Please use this link to find out more about the vaccinations and conscience:  https://cogforlife.org/guidance/.

Catechism on Conscience, Paragraph #1782, “Man has the right to act in conscience and in freedom so as personally to make moral decisions. “He must not be forced to act contrary to his conscience. Nor must he be prevented from acting according to his conscience, especially in religious matters.”

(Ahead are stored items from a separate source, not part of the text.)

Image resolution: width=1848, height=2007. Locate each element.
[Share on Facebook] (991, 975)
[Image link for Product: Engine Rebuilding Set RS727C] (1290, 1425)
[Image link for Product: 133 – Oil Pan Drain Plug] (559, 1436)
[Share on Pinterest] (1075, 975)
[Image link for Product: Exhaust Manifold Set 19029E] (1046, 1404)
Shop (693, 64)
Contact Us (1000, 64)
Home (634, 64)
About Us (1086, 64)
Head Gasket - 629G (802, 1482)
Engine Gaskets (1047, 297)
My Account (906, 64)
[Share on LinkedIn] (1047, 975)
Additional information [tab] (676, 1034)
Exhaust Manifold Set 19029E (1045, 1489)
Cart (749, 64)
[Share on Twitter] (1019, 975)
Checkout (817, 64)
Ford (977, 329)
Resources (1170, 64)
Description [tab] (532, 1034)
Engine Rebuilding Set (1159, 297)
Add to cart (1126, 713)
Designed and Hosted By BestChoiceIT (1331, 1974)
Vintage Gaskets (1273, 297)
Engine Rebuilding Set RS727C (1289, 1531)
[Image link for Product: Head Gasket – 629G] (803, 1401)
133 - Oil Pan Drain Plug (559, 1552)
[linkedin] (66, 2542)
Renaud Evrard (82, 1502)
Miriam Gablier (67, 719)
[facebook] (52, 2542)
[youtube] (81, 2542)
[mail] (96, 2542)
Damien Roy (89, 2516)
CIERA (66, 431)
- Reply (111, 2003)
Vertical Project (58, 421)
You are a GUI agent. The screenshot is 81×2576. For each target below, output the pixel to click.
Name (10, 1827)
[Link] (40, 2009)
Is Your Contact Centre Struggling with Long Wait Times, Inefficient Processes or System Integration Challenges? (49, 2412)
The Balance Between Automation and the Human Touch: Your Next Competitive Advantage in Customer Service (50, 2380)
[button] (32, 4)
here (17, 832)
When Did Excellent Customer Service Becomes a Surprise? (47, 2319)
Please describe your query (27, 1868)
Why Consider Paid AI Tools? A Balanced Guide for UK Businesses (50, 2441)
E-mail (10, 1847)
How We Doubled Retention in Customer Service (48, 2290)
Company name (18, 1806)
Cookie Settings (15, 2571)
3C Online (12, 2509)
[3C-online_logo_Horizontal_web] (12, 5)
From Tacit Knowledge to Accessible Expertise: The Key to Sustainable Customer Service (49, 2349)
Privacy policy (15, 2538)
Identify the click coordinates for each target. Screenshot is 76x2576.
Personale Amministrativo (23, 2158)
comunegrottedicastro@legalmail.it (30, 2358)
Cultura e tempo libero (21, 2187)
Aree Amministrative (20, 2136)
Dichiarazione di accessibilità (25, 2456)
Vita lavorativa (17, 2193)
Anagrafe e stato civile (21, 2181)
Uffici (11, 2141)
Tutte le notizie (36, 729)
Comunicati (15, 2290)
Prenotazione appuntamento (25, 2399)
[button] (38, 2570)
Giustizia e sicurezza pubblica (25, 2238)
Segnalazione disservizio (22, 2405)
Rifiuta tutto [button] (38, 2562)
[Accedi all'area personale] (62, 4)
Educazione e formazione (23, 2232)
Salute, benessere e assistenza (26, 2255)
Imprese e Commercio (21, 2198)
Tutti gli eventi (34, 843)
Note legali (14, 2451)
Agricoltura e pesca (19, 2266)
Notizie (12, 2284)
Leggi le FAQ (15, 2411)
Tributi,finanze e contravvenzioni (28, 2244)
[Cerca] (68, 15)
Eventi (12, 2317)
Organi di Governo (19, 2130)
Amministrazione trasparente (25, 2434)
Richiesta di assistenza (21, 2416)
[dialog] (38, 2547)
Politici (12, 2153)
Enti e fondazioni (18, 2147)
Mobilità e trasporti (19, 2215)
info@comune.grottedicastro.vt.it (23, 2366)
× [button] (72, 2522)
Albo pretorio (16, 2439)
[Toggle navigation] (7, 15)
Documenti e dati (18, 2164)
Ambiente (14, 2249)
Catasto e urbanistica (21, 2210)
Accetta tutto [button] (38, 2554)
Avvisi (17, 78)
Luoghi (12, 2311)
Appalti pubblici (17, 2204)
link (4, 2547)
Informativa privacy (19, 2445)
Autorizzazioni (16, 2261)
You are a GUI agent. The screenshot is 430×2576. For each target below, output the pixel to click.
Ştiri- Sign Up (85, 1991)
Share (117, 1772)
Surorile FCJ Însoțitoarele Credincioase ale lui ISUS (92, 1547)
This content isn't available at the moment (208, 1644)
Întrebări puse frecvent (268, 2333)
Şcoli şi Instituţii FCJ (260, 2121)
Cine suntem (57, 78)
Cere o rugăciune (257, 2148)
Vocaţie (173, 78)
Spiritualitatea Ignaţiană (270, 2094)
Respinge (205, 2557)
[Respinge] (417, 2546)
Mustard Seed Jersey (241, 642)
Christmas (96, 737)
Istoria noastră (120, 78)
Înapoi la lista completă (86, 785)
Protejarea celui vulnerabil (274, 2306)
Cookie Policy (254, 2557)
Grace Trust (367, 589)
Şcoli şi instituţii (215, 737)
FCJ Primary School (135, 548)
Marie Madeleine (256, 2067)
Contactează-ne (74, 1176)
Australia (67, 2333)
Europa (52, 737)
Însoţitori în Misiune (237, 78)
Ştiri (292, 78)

Vatican II; Gaudium et Spes, Paragraph #16, “In the depths of his conscience, man detects a law which he does not impose upon himself, but which holds him to obedience. Always summoning him to love good and avoid evil, the voice of conscience when necessary speaks to his heart: do this, shun that. For man has in his heart a law written by God; to obey it is the very dignity of man; according to it he will be judged. Conscience is the most secret core and sanctuary of a man. There he is alone with God, Whose voice echoes in his depths. In a wonderful manner conscience reveals that law which is fulfilled by love of God and neighbor. In fidelity to conscience, Christians are joined with the rest of men in the search for truth, and for the genuine solution to the numerous problems which arise in the life of individuals from social relationships. Hence the more right conscience holds sway, the more persons and groups turn aside from blind choice and strive to be guided by the objective norms of morality. Conscience frequently errs from invincible ignorance without losing its dignity. The same cannot be said for a man who cares but little for truth and goodness, or for a conscience which by degrees grows practically sightless as a result of habitual sin.”